KEY POINTS:
If you've been playing with Web 2.0 applications like the web aggregation tool Netvibes (www.netvibes.com) or mash-ups based on the mapping tool Google Maps (maps.google.com), you know how powerful it is to have different sources of information updating in real-time and accessible through a simple web browser.
Those things are pretty useful for your personal digital life, but imagine how powerful it would be if all the applications you use in your working life are also delivered via the browser - chunky, complicated systems like customer relationship management, accounting and billing.

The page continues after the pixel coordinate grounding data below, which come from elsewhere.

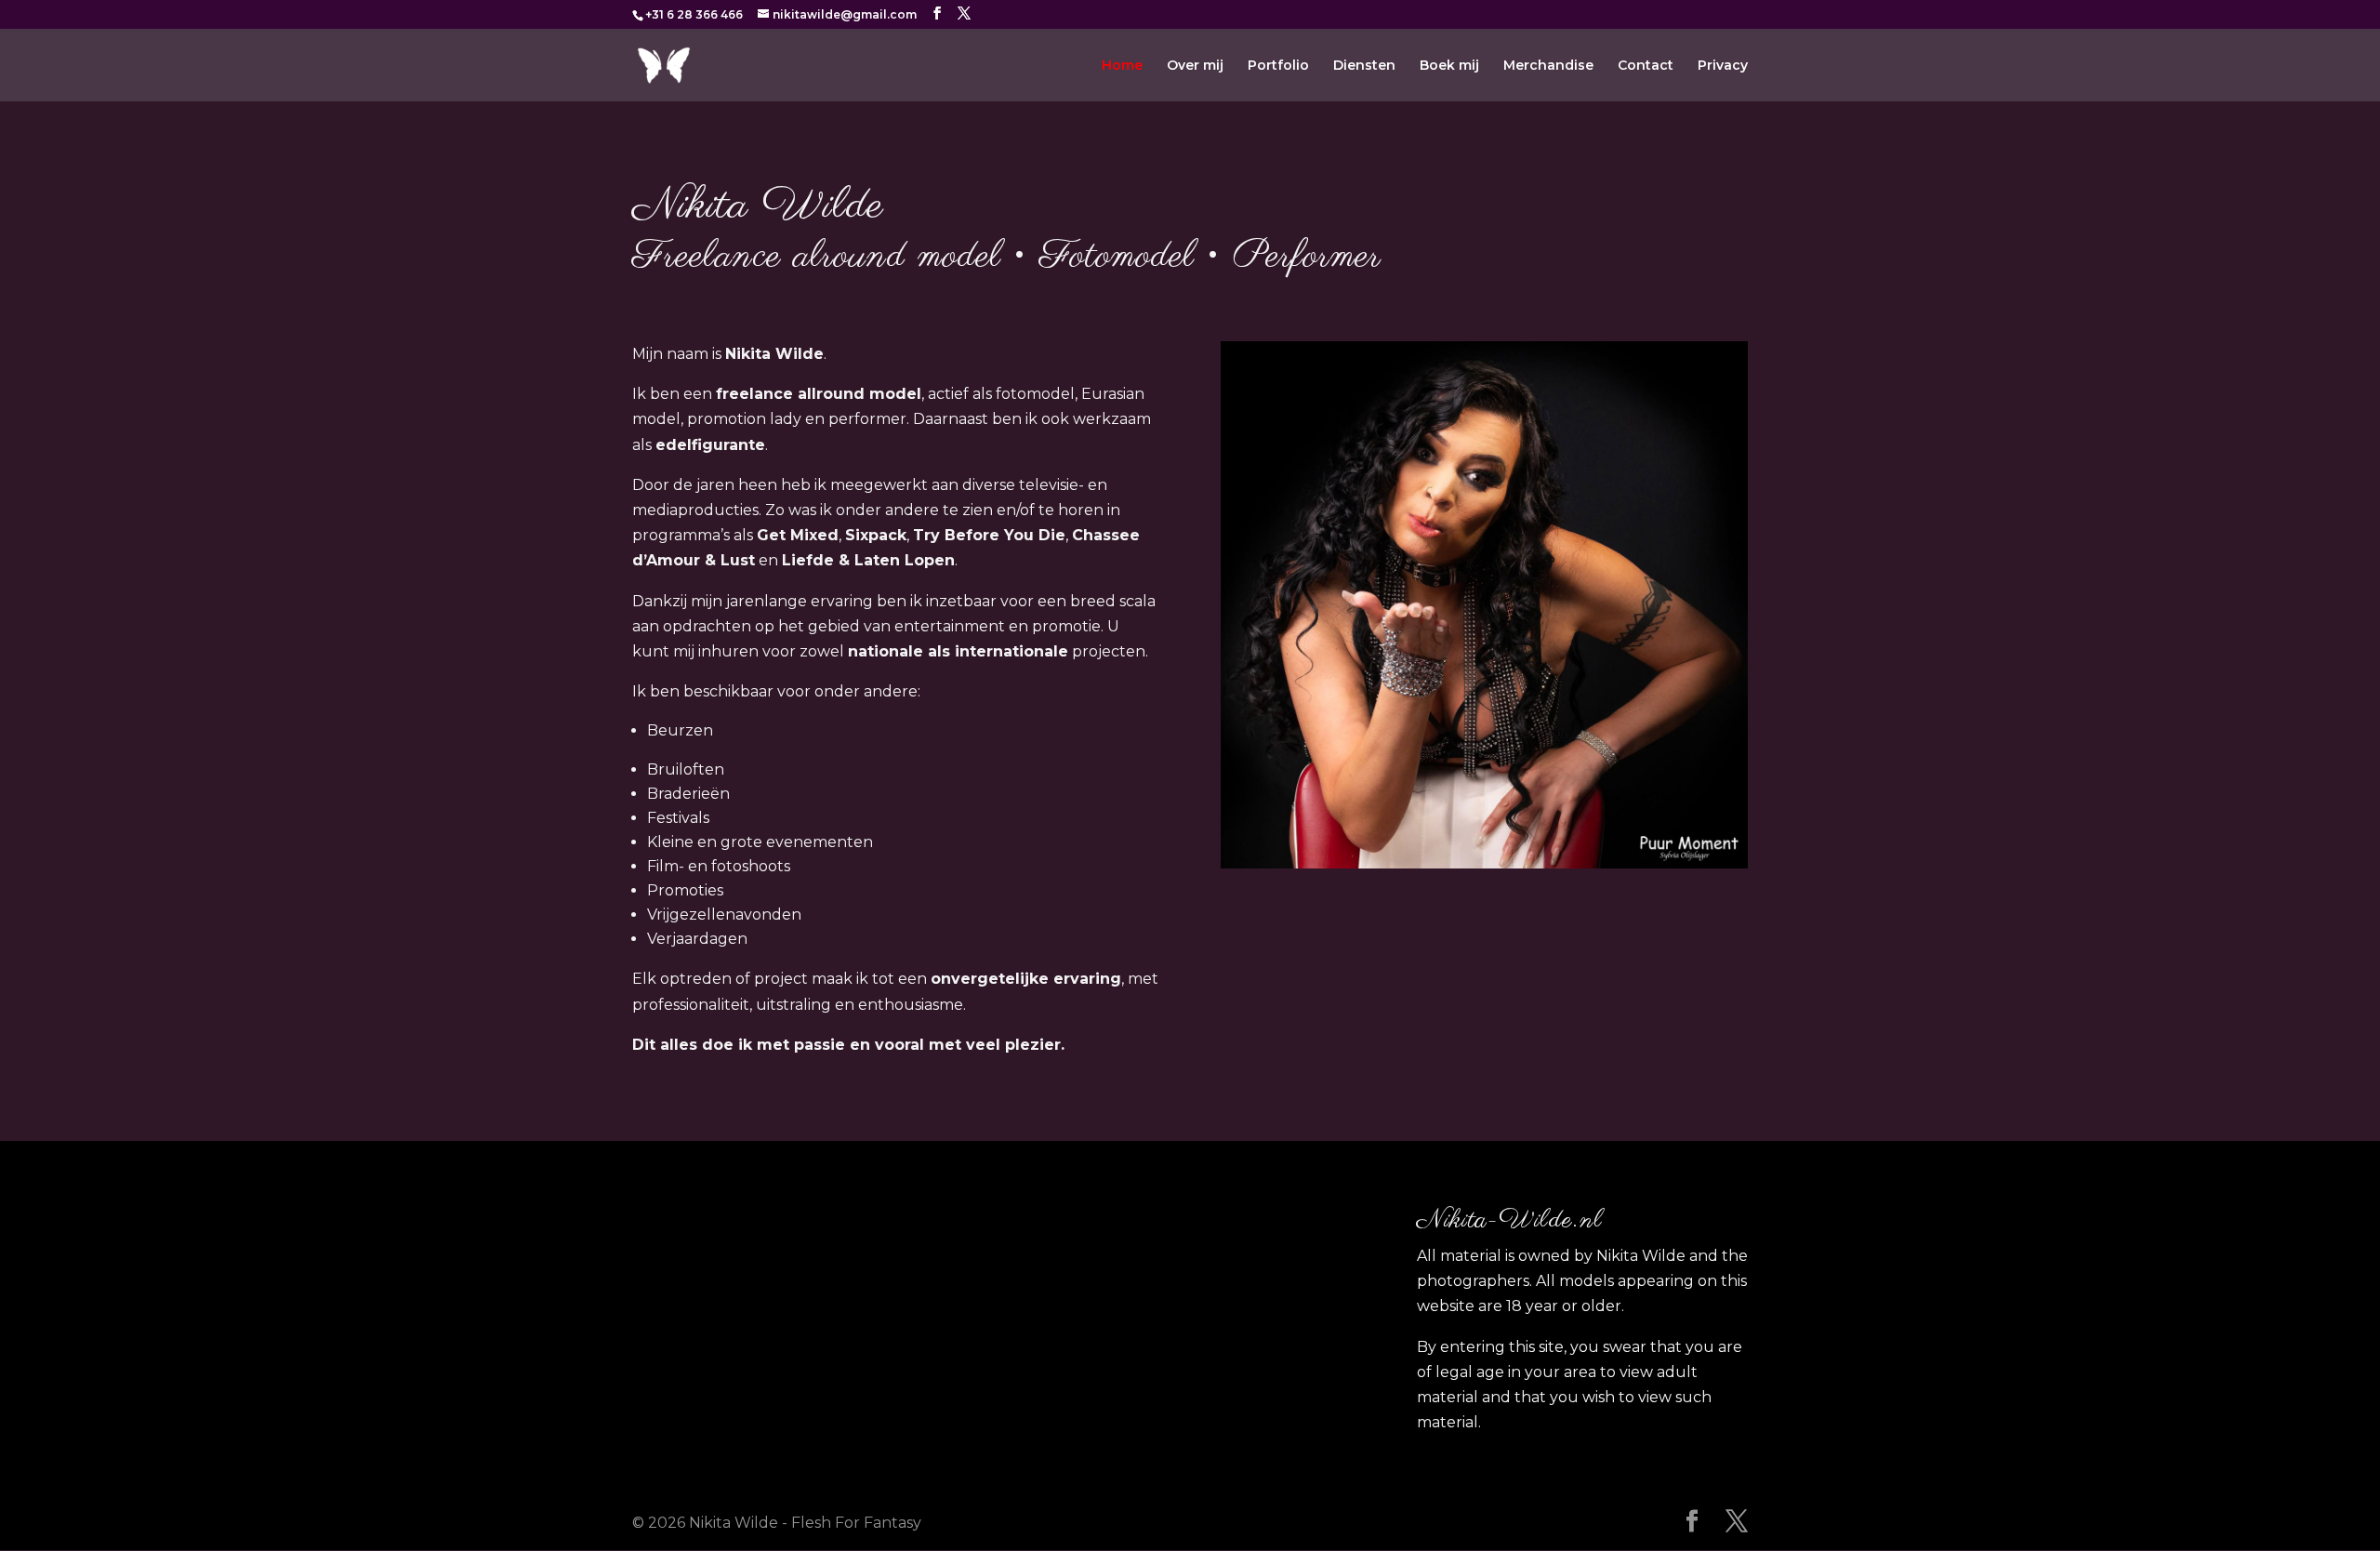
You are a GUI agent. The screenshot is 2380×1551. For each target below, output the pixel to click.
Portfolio (1278, 66)
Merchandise (1548, 66)
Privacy (1723, 66)
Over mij (1195, 66)
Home (1122, 66)
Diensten (1364, 66)
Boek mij (1449, 66)
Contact (1645, 66)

That's what software-as-a-service (SAAS) is all about, and while there's been plenty of hype about this re-invented method of software delivery, there's also a body of evidence emerging to suggest SAAS is the way of the future for a wide range of software applications.
I just spent the day at the Software as a Service Summit (www.brightstar.co.nz) held at the Stamford Plaza in Auckland where a few local examples of SAAS implementations were showcased. Particularly interesting was a presentation by Steve Buikhuizen of Salesforce.com, the CRM company that's pioneered the SAAS model. Growing at a rate of 70 - 80 per cent a year, Salesforce.com is using the SAAS model to implement CRM across several thousand seats in an organisation in the space of six - eight weeks. That's the beauty of the model, it doesn't require any dedicated infrastructure as the service is hosted remotely and delivered via the internet.

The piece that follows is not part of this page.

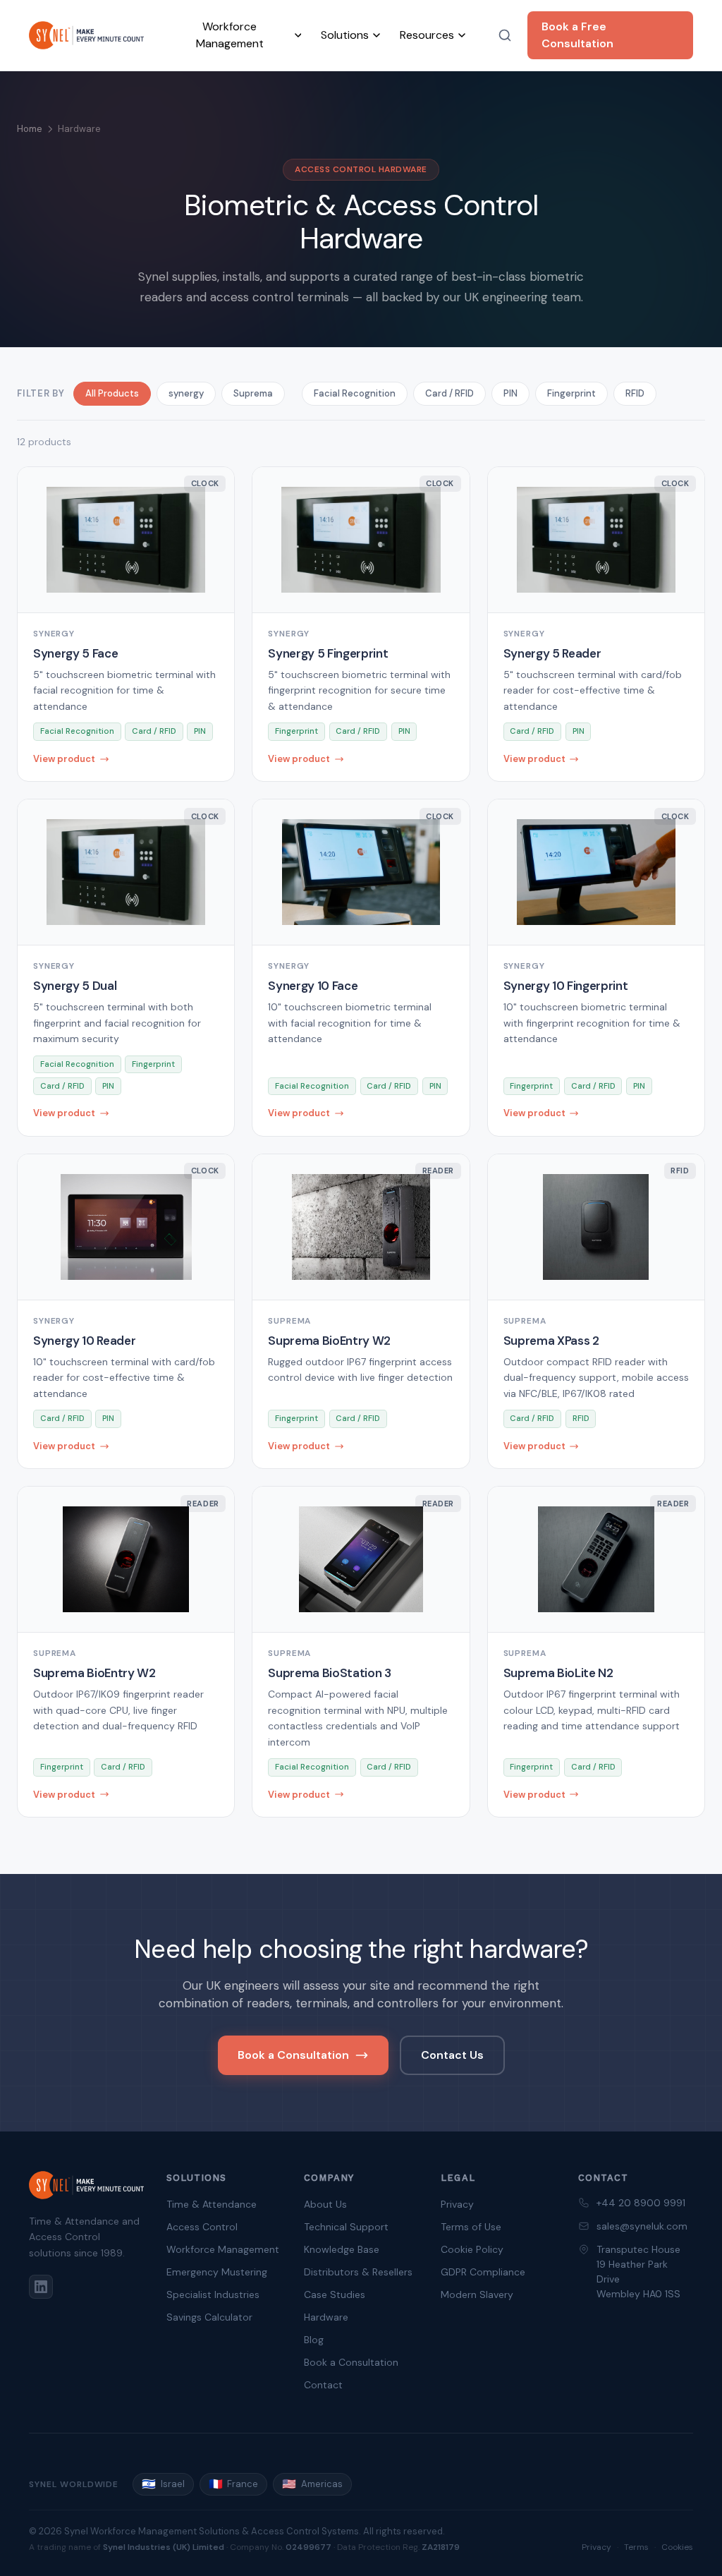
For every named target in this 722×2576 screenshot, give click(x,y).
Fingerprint (571, 393)
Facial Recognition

Wellington-based Xero (www.xero.com), which is currently seeking interest in a planned $15 - $18 million sharemarket float, is applying the same model to small and medium-sized businesses for accounting software. Alastair Grigg, the company's chief operating officer gave an interesting demo of how Xero works and said its number one advantage is the collaboration it allows among people inside and outside of the business. You could, said Grigg, give your bank manager or a silent partner a log into Xero so they have total visibility into the business. All anyone needs to access Xero is a web browser.
Other examples put forward by the likes of Fronde, Right Now, Xero rival MYOB and Vodafone, show there's plenty going on locally in the SAAS space. Still, there are pros and cons
(www.channelregister.co.uk) to SAAS which isn't suitable for all applications. Businesses are still getting their heads around the fact that their data may not be hosted with the business, but with a third party supplier. That has serious implications. And while SAAS should work out cheaper to implement and manage, SAAS is up against highly-comoditised desktop software packages that are well-entrenched.
But SAAS has a clear and obvious role to play in businesses large and small and as Fronde's Steven Graham suggested, SAAS, to also give New Zealand companies the chance to export their intellectual property to an international audience and overcome the yranny of distance. The world after all, is just a web browser and fibre optic cable away.